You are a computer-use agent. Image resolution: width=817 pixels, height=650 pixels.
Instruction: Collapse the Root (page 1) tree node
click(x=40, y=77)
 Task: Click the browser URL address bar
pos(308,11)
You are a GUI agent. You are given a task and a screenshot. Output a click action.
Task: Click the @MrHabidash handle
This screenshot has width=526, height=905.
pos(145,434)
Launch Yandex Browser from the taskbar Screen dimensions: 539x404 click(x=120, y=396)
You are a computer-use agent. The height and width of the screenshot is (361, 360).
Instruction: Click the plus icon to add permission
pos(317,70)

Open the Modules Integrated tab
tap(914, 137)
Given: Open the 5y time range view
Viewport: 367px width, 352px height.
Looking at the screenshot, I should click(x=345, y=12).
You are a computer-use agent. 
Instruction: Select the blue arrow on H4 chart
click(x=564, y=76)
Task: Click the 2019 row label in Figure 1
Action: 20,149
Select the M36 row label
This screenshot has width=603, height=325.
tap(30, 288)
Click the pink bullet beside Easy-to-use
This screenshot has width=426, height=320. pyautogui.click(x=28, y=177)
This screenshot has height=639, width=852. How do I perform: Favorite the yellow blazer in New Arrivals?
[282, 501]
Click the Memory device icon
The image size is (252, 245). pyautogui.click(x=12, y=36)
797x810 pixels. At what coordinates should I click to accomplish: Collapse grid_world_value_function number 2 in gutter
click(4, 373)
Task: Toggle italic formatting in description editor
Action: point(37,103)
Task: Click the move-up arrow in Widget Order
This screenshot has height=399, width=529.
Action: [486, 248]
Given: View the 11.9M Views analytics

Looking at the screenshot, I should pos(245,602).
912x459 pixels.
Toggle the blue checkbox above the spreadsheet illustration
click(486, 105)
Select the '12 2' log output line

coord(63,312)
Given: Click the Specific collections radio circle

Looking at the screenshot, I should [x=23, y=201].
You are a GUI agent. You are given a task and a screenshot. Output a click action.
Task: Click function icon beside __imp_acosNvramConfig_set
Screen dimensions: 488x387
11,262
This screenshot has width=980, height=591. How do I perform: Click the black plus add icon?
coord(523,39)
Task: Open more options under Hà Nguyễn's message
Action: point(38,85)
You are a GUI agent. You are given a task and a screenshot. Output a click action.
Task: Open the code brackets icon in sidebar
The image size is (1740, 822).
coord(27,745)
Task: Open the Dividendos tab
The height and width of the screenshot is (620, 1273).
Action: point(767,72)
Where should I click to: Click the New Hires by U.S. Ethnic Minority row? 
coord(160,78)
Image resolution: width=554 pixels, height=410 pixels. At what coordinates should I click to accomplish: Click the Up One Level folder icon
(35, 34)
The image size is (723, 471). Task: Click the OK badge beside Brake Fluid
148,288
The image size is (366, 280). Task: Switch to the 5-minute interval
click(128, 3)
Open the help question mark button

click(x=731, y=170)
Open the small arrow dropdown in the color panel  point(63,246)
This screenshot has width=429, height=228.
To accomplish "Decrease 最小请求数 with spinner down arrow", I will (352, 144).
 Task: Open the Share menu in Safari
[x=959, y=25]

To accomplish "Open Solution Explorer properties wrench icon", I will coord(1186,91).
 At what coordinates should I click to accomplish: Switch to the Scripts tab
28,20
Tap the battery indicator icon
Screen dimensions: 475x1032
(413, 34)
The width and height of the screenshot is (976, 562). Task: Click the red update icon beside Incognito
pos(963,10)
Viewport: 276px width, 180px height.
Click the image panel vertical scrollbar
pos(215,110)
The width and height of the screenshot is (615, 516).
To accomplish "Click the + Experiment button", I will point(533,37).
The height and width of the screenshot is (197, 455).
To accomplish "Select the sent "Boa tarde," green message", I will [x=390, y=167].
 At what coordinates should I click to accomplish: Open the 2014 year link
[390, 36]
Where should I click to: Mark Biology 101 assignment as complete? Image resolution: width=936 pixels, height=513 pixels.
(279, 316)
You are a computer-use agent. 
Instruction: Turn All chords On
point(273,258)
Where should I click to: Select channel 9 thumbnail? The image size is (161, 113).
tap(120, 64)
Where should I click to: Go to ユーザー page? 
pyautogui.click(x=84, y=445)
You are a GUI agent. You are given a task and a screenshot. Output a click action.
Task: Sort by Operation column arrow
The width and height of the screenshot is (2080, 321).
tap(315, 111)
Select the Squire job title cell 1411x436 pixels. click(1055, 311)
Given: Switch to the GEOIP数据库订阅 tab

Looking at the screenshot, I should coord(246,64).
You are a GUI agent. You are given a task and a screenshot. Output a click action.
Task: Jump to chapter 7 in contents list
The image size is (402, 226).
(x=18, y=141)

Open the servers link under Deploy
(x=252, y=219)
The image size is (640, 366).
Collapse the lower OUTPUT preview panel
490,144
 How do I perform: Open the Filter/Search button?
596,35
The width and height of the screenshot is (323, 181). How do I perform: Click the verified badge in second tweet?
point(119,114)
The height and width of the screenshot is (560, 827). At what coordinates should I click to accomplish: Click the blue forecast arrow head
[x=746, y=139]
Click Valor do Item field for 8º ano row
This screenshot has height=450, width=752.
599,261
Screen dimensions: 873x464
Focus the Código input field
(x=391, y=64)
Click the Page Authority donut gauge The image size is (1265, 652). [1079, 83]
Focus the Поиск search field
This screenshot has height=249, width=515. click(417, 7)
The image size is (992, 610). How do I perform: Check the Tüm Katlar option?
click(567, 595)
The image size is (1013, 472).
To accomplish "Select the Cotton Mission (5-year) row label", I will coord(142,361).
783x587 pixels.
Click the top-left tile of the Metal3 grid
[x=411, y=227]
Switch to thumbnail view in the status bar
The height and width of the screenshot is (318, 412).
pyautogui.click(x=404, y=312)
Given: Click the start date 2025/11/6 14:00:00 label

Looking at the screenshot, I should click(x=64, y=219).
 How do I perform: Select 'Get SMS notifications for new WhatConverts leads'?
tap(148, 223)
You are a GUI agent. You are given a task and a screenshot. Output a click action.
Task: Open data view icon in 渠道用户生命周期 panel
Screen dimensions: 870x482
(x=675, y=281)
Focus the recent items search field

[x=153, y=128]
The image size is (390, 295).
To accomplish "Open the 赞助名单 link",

* EXERCISE REQUIREMENTS *
All records above must be returned exactly as they appear.

* SOLUTION FOR THIS EXERCISE *
You are a computer-use agent. Image resolution: width=817 pixels, height=650 pixels.
Instruction: Collapse the Root (page 1) tree node
click(x=40, y=77)
 Task: Click the browser URL address bar
pos(308,11)
You are a GUI agent. You are given a task and a screenshot. Output a click action.
Task: Click the @MrHabidash handle
This screenshot has width=526, height=905.
pos(145,434)
Launch Yandex Browser from the taskbar Screen dimensions: 539x404 click(x=120, y=396)
You are a computer-use agent. The height and width of the screenshot is (361, 360).
Instruction: Click the plus icon to add permission
pos(317,70)

Open the Modules Integrated tab
tap(914, 137)
Given: Open the 5y time range view
Viewport: 367px width, 352px height.
Looking at the screenshot, I should click(x=345, y=12).
You are a computer-use agent. 
Instruction: Select the blue arrow on H4 chart
click(x=564, y=76)
Task: Click the 2019 row label in Figure 1
Action: 20,149
Select the M36 row label
This screenshot has width=603, height=325.
tap(30, 288)
Click the pink bullet beside Easy-to-use
This screenshot has width=426, height=320. pyautogui.click(x=28, y=177)
This screenshot has height=639, width=852. How do I perform: Favorite the yellow blazer in New Arrivals?
[282, 501]
Click the Memory device icon
The image size is (252, 245). pyautogui.click(x=12, y=36)
797x810 pixels. At what coordinates should I click to accomplish: Collapse grid_world_value_function number 2 in gutter
click(4, 373)
Task: Toggle italic formatting in description editor
Action: point(37,103)
Task: Click the move-up arrow in Widget Order
This screenshot has height=399, width=529.
Action: [486, 248]
Given: View the 11.9M Views analytics

Looking at the screenshot, I should pos(245,602).
912x459 pixels.
Toggle the blue checkbox above the spreadsheet illustration
click(486, 105)
Select the '12 2' log output line

coord(63,312)
Given: Click the Specific collections radio circle

Looking at the screenshot, I should [x=23, y=201].
You are a GUI agent. You are given a task and a screenshot. Output a click action.
Task: Click function icon beside __imp_acosNvramConfig_set
Screen dimensions: 488x387
11,262
This screenshot has width=980, height=591. How do I perform: Click the black plus add icon?
coord(523,39)
Task: Open more options under Hà Nguyễn's message
Action: point(38,85)
You are a GUI agent. You are given a task and a screenshot. Output a click action.
Task: Open the code brackets icon in sidebar
The image size is (1740, 822).
coord(27,745)
Task: Open the Dividendos tab
The height and width of the screenshot is (620, 1273).
Action: point(767,72)
Where should I click to: Click the New Hires by U.S. Ethnic Minority row? 
coord(160,78)
Image resolution: width=554 pixels, height=410 pixels. At what coordinates should I click to accomplish: Click the Up One Level folder icon
(35, 34)
The image size is (723, 471). Task: Click the OK badge beside Brake Fluid
148,288
The image size is (366, 280). Task: Switch to the 5-minute interval
click(128, 3)
Open the help question mark button

click(x=731, y=170)
Open the small arrow dropdown in the color panel  point(63,246)
This screenshot has width=429, height=228.
To accomplish "Decrease 最小请求数 with spinner down arrow", I will (352, 144).
 Task: Open the Share menu in Safari
[x=959, y=25]

To accomplish "Open Solution Explorer properties wrench icon", I will coord(1186,91).
 At what coordinates should I click to accomplish: Switch to the Scripts tab
28,20
Tap the battery indicator icon
Screen dimensions: 475x1032
(413, 34)
The width and height of the screenshot is (976, 562). Task: Click the red update icon beside Incognito
pos(963,10)
Viewport: 276px width, 180px height.
Click the image panel vertical scrollbar
pos(215,110)
The width and height of the screenshot is (615, 516).
To accomplish "Click the + Experiment button", I will point(533,37).
The height and width of the screenshot is (197, 455).
To accomplish "Select the sent "Boa tarde," green message", I will [x=390, y=167].
 At what coordinates should I click to accomplish: Open the 2014 year link
[390, 36]
Where should I click to: Mark Biology 101 assignment as complete? Image resolution: width=936 pixels, height=513 pixels.
(279, 316)
You are a computer-use agent. 
Instruction: Turn All chords On
point(273,258)
Where should I click to: Select channel 9 thumbnail? The image size is (161, 113).
tap(120, 64)
Where should I click to: Go to ユーザー page? 
pyautogui.click(x=84, y=445)
You are a GUI agent. You are given a task and a screenshot. Output a click action.
Task: Sort by Operation column arrow
The width and height of the screenshot is (2080, 321).
tap(315, 111)
Select the Squire job title cell 1411x436 pixels. click(1055, 311)
Given: Switch to the GEOIP数据库订阅 tab

Looking at the screenshot, I should coord(246,64).
You are a GUI agent. You are given a task and a screenshot. Output a click action.
Task: Jump to chapter 7 in contents list
The image size is (402, 226).
(x=18, y=141)

Open the servers link under Deploy
(x=252, y=219)
The image size is (640, 366).
Collapse the lower OUTPUT preview panel
490,144
 How do I perform: Open the Filter/Search button?
596,35
The width and height of the screenshot is (323, 181). How do I perform: Click the verified badge in second tweet?
point(119,114)
The height and width of the screenshot is (560, 827). At what coordinates should I click to accomplish: Click the blue forecast arrow head
[x=746, y=139]
Click Valor do Item field for 8º ano row
This screenshot has height=450, width=752.
599,261
Screen dimensions: 873x464
Focus the Código input field
(x=391, y=64)
Click the Page Authority donut gauge The image size is (1265, 652). [1079, 83]
Focus the Поиск search field
This screenshot has height=249, width=515. click(417, 7)
The image size is (992, 610). How do I perform: Check the Tüm Katlar option?
click(567, 595)
The image size is (1013, 472).
To accomplish "Select the Cotton Mission (5-year) row label", I will coord(142,361).
783x587 pixels.
Click the top-left tile of the Metal3 grid
[x=411, y=227]
Switch to thumbnail view in the status bar
The height and width of the screenshot is (318, 412).
pyautogui.click(x=404, y=312)
Given: Click the start date 2025/11/6 14:00:00 label

Looking at the screenshot, I should click(x=64, y=219).
 How do I perform: Select 'Get SMS notifications for new WhatConverts leads'?
tap(148, 223)
You are a GUI agent. You are given a task and a screenshot. Output a click action.
Task: Open data view icon in 渠道用户生命周期 panel
Screen dimensions: 870x482
(x=675, y=281)
Focus the recent items search field

[x=153, y=128]
The image size is (390, 295).
To accomplish "Open the 赞助名单 link",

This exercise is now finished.